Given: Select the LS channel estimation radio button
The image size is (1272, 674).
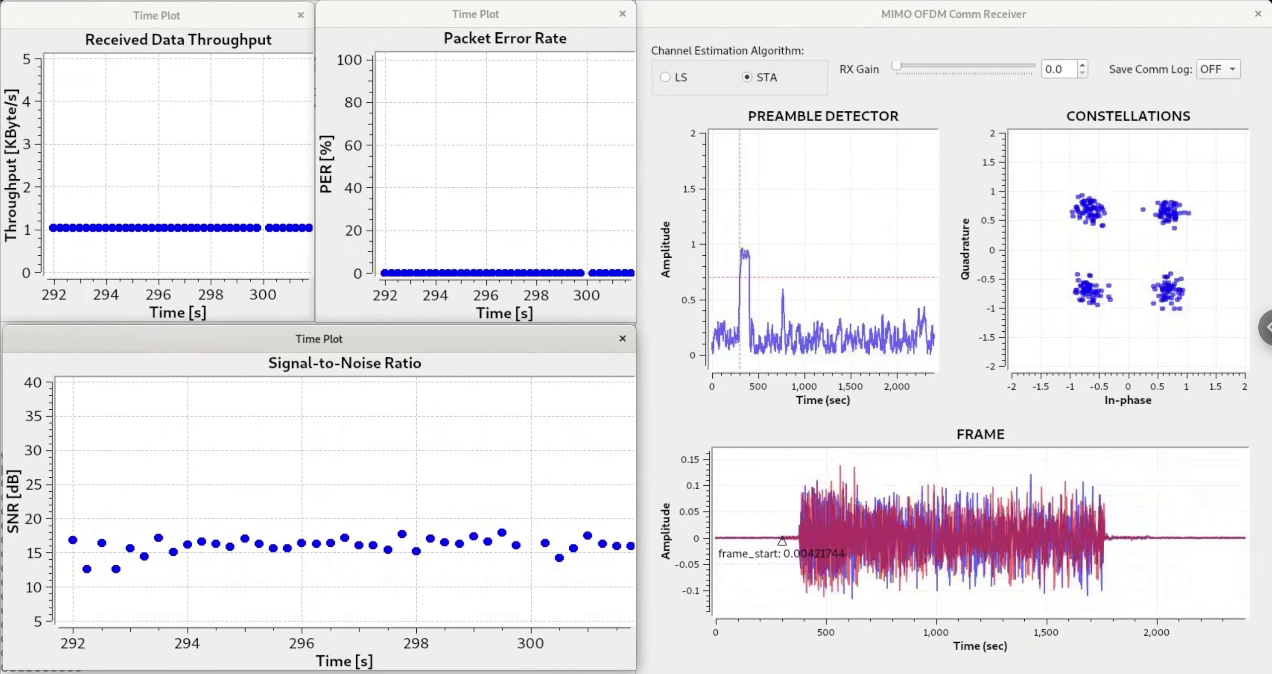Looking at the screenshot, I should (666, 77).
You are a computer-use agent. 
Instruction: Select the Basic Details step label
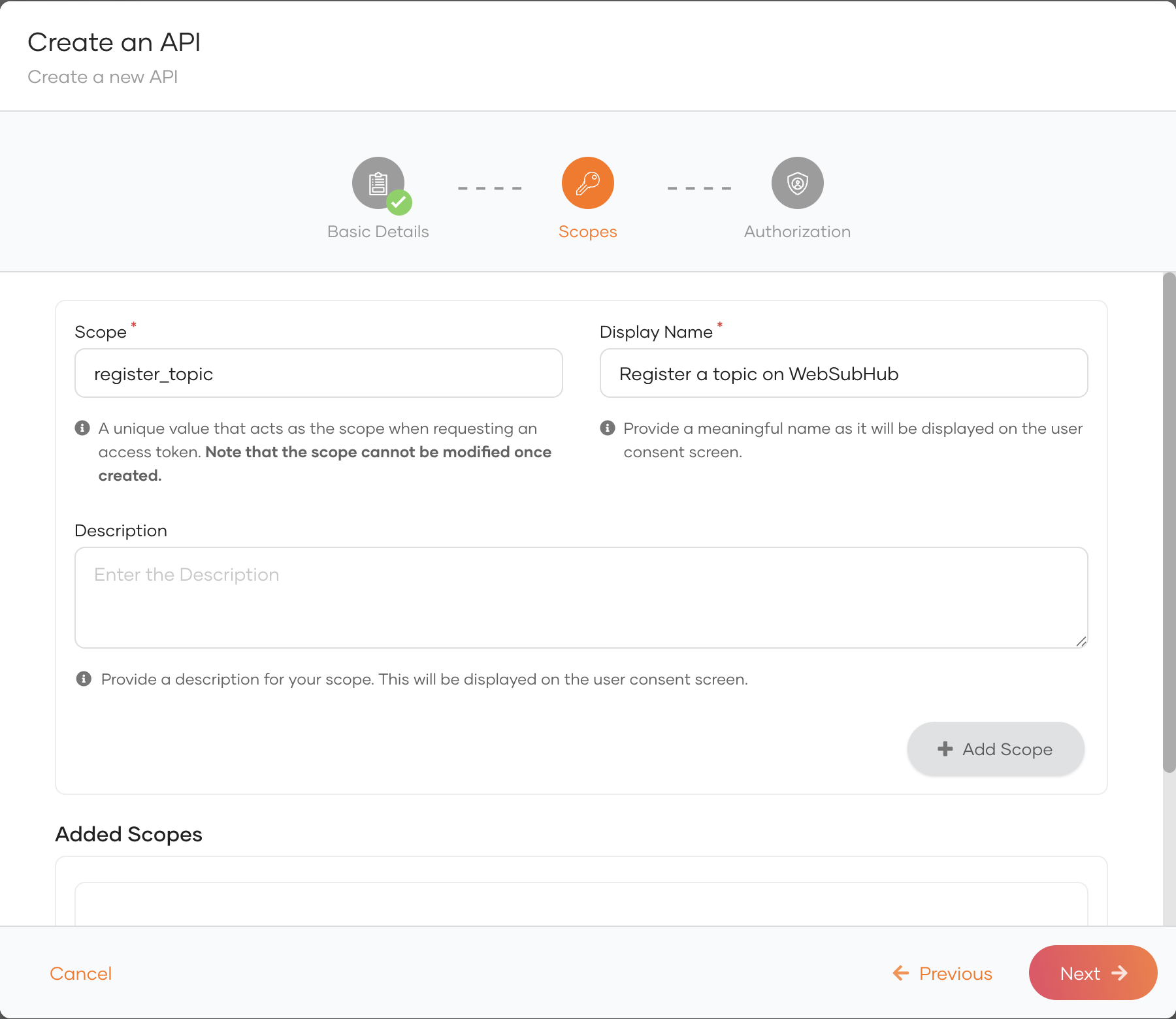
==
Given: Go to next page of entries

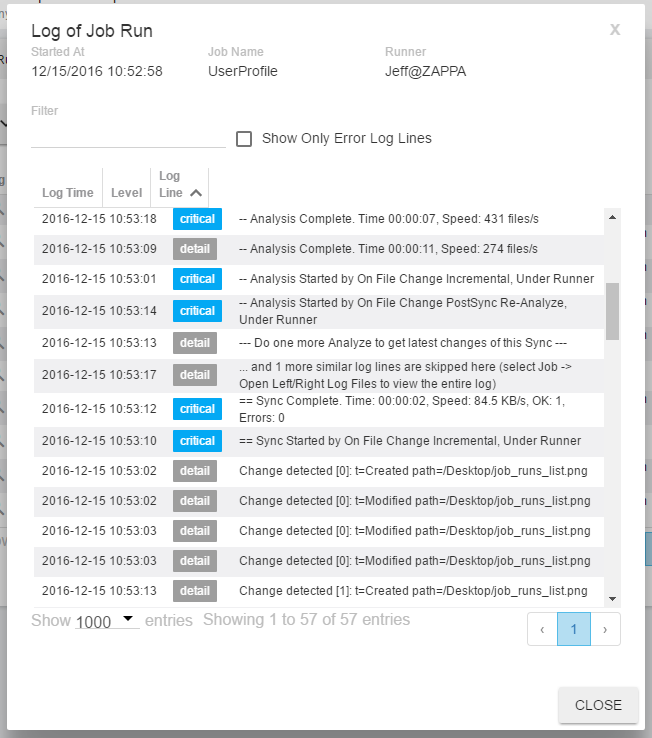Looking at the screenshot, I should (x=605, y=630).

- _TASK TO CARRY OUT_
Check the entries above line by line and return each one containing the word "Select".

- _EXERCISE RESPONSE_
Given: Select the LS channel estimation radio button
Instruction: Select the Basic Details step label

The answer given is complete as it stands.